■ What you are asked to do ■
Nothing in the records may be changed; retype them in full.

(Exercise data Opens)

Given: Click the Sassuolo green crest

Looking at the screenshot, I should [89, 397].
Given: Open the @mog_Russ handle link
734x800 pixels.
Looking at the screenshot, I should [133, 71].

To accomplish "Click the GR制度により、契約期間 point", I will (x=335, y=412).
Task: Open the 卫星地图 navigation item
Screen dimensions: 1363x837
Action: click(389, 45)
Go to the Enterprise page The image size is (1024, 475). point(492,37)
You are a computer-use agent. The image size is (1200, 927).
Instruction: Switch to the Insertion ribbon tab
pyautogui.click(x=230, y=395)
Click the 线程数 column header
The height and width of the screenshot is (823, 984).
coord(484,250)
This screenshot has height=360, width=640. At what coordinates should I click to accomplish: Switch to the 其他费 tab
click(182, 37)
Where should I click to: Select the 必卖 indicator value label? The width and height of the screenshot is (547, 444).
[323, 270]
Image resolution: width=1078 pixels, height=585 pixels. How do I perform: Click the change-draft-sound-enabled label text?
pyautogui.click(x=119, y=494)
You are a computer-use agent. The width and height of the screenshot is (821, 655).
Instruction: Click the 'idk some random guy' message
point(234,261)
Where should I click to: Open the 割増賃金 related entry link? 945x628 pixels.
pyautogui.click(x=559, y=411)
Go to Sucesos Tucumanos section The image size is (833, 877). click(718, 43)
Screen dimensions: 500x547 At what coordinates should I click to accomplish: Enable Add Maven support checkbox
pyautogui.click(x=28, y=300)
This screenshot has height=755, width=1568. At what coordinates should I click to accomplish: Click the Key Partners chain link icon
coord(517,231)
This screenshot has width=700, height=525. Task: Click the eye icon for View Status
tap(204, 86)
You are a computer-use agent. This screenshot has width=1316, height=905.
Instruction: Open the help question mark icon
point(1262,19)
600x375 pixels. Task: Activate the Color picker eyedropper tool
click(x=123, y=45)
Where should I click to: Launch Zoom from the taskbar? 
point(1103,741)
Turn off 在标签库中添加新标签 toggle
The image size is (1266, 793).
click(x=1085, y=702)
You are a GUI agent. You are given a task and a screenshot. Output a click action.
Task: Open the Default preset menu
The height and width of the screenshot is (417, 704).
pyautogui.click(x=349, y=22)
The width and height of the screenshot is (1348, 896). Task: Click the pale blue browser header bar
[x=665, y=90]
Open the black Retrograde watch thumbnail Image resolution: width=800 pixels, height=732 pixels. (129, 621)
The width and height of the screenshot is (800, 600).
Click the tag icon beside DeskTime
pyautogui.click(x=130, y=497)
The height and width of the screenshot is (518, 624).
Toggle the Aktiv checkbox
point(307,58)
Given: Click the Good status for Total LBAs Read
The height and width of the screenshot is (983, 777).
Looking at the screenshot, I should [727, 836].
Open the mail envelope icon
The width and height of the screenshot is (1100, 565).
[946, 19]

(Exercise data Closes)

■ Expected output ■
Given: Click the Sassuolo green crest

Looking at the screenshot, I should [89, 397].
Given: Open the @mog_Russ handle link
734x800 pixels.
Looking at the screenshot, I should [133, 71].

To accomplish "Click the GR制度により、契約期間 point", I will (x=335, y=412).
Task: Open the 卫星地图 navigation item
Screen dimensions: 1363x837
Action: click(389, 45)
Go to the Enterprise page The image size is (1024, 475). point(492,37)
You are a computer-use agent. The image size is (1200, 927).
Instruction: Switch to the Insertion ribbon tab
pyautogui.click(x=230, y=395)
Click the 线程数 column header
The height and width of the screenshot is (823, 984).
coord(484,250)
This screenshot has height=360, width=640. At what coordinates should I click to accomplish: Switch to the 其他费 tab
click(182, 37)
Where should I click to: Select the 必卖 indicator value label? The width and height of the screenshot is (547, 444).
[323, 270]
Image resolution: width=1078 pixels, height=585 pixels. How do I perform: Click the change-draft-sound-enabled label text?
pyautogui.click(x=119, y=494)
You are a computer-use agent. The width and height of the screenshot is (821, 655).
Instruction: Click the 'idk some random guy' message
point(234,261)
Where should I click to: Open the 割増賃金 related entry link? 945x628 pixels.
pyautogui.click(x=559, y=411)
Go to Sucesos Tucumanos section The image size is (833, 877). click(718, 43)
Screen dimensions: 500x547 At what coordinates should I click to accomplish: Enable Add Maven support checkbox
pyautogui.click(x=28, y=300)
This screenshot has height=755, width=1568. At what coordinates should I click to accomplish: Click the Key Partners chain link icon
coord(517,231)
This screenshot has width=700, height=525. Task: Click the eye icon for View Status
tap(204, 86)
You are a computer-use agent. This screenshot has width=1316, height=905.
Instruction: Open the help question mark icon
point(1262,19)
600x375 pixels. Task: Activate the Color picker eyedropper tool
click(x=123, y=45)
Where should I click to: Launch Zoom from the taskbar? 
point(1103,741)
Turn off 在标签库中添加新标签 toggle
The image size is (1266, 793).
click(x=1085, y=702)
You are a GUI agent. You are given a task and a screenshot. Output a click action.
Task: Open the Default preset menu
The height and width of the screenshot is (417, 704).
pyautogui.click(x=349, y=22)
The width and height of the screenshot is (1348, 896). Task: Click the pale blue browser header bar
[x=665, y=90]
Open the black Retrograde watch thumbnail Image resolution: width=800 pixels, height=732 pixels. (129, 621)
The width and height of the screenshot is (800, 600).
Click the tag icon beside DeskTime
pyautogui.click(x=130, y=497)
The height and width of the screenshot is (518, 624).
Toggle the Aktiv checkbox
point(307,58)
Given: Click the Good status for Total LBAs Read
The height and width of the screenshot is (983, 777).
Looking at the screenshot, I should [727, 836].
Open the mail envelope icon
The width and height of the screenshot is (1100, 565).
[946, 19]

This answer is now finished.